» **How to complete this task**:
Restate word for word the lines of the material below, from the line with "Task: Click Objects table left scroll arrow" to the line with "The image size is (2240, 1330).", both lines included, and no others.

» **Data supplied**:
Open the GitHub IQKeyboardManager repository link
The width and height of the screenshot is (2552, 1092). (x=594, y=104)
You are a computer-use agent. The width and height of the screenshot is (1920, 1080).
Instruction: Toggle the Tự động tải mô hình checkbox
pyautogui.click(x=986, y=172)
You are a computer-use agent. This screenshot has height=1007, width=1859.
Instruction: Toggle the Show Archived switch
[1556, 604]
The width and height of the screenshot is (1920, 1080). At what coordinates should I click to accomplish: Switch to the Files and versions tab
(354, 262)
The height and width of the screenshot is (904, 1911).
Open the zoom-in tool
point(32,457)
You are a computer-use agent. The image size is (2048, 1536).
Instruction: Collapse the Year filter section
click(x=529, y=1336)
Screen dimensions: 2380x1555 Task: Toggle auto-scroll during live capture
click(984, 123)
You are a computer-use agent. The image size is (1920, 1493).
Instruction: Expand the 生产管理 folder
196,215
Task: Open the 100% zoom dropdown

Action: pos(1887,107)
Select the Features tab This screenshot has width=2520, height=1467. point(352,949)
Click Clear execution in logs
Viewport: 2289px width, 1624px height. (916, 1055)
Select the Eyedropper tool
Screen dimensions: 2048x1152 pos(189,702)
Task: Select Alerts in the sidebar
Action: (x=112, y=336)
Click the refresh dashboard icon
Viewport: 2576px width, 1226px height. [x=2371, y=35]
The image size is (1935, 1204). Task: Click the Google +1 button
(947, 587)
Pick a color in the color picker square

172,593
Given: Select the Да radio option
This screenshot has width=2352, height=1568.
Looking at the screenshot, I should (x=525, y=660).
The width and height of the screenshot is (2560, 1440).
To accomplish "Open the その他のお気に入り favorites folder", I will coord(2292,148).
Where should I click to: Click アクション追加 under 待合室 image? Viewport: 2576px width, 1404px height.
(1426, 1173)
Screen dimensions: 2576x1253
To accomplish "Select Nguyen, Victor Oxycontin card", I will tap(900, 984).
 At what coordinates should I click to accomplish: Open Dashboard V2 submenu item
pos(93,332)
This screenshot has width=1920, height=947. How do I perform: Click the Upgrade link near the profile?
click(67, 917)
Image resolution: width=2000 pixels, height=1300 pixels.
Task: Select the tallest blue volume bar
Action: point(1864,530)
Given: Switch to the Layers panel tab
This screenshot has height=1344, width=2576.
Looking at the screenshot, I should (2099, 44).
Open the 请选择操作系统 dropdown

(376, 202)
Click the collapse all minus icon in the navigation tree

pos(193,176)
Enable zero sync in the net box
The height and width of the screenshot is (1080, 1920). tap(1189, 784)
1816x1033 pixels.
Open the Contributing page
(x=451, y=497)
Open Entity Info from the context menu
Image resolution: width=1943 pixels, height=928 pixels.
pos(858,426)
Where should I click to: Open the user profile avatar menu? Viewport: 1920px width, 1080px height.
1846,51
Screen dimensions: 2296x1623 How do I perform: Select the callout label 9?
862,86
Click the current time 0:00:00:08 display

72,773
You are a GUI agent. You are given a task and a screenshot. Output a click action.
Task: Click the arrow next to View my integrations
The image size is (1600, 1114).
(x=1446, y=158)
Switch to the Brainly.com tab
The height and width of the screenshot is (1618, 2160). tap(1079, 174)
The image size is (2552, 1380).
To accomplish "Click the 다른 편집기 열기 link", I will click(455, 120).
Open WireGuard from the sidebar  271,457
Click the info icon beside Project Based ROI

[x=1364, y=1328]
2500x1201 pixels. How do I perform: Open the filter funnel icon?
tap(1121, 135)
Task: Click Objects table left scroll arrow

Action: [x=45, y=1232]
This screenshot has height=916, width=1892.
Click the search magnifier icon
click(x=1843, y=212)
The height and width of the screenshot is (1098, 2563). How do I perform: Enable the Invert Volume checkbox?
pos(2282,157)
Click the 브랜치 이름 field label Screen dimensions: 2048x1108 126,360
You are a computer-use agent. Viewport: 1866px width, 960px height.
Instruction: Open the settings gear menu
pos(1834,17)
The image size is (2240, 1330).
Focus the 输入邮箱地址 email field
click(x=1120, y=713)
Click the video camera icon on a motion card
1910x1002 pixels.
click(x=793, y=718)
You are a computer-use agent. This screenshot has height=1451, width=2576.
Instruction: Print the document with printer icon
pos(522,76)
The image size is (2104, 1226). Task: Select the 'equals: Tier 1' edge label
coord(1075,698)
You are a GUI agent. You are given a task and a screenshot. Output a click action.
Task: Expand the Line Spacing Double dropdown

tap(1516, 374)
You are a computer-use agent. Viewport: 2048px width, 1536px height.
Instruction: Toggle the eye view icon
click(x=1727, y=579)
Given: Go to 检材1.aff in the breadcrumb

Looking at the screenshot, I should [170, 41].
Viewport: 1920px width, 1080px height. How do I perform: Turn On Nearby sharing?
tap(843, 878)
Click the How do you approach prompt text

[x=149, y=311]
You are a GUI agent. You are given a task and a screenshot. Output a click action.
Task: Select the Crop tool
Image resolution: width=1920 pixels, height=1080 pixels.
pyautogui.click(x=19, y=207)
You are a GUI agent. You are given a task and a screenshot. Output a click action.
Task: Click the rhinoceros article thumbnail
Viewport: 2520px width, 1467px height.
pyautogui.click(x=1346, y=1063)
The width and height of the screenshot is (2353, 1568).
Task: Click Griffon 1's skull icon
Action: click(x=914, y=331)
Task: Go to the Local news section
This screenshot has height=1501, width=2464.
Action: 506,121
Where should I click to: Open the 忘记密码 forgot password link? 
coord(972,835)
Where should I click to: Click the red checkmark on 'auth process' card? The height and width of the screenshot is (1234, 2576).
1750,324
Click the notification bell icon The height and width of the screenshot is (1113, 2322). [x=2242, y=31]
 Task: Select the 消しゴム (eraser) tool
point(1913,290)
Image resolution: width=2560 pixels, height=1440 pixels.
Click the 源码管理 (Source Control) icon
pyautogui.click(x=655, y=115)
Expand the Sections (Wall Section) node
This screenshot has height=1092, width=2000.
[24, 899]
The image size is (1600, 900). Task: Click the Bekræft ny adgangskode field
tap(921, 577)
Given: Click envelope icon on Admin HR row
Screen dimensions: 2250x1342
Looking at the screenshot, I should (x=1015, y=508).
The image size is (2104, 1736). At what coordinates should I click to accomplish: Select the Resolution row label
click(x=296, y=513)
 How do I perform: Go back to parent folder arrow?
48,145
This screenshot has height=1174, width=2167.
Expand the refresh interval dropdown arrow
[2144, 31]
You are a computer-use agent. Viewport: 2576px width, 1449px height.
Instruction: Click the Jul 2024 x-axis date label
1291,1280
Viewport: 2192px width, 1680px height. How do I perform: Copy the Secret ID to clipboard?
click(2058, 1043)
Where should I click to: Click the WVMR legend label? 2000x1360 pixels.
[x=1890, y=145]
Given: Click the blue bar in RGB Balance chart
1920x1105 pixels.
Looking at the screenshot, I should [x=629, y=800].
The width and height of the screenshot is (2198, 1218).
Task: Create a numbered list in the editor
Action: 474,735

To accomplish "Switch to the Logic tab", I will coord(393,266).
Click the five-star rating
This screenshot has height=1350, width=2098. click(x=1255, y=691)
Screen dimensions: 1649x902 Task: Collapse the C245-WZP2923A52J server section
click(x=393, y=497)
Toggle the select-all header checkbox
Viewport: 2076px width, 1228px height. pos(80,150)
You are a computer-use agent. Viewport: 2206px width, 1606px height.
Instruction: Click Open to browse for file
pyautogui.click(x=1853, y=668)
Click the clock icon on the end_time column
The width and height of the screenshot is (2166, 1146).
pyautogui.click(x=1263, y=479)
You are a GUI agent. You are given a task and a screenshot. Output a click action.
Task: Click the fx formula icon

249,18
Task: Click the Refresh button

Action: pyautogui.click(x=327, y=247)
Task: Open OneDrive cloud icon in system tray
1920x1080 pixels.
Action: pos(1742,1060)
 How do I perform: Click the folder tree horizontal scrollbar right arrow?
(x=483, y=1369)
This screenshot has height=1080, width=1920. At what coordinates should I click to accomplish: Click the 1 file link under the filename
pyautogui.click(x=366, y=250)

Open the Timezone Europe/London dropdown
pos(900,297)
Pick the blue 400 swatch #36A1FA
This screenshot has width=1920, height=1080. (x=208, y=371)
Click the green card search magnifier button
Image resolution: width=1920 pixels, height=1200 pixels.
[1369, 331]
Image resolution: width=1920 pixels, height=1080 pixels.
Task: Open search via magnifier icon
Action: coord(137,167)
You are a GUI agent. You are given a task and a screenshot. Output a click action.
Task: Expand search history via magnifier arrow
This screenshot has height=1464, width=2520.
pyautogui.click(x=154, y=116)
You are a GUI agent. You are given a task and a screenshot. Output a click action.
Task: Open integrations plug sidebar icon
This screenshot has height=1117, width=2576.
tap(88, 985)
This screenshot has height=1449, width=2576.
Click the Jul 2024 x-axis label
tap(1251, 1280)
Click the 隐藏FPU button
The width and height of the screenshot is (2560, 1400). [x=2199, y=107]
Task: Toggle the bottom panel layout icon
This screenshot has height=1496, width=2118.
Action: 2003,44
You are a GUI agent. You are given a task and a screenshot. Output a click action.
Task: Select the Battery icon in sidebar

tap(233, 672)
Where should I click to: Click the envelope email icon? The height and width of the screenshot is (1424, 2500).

» **Result below**:
Task: Click Objects table left scroll arrow

Action: [x=45, y=1232]
This screenshot has height=916, width=1892.
Click the search magnifier icon
click(x=1843, y=212)
The height and width of the screenshot is (1098, 2563). How do I perform: Enable the Invert Volume checkbox?
pos(2282,157)
Click the 브랜치 이름 field label Screen dimensions: 2048x1108 126,360
You are a computer-use agent. Viewport: 1866px width, 960px height.
Instruction: Open the settings gear menu
pos(1834,17)
The image size is (2240, 1330).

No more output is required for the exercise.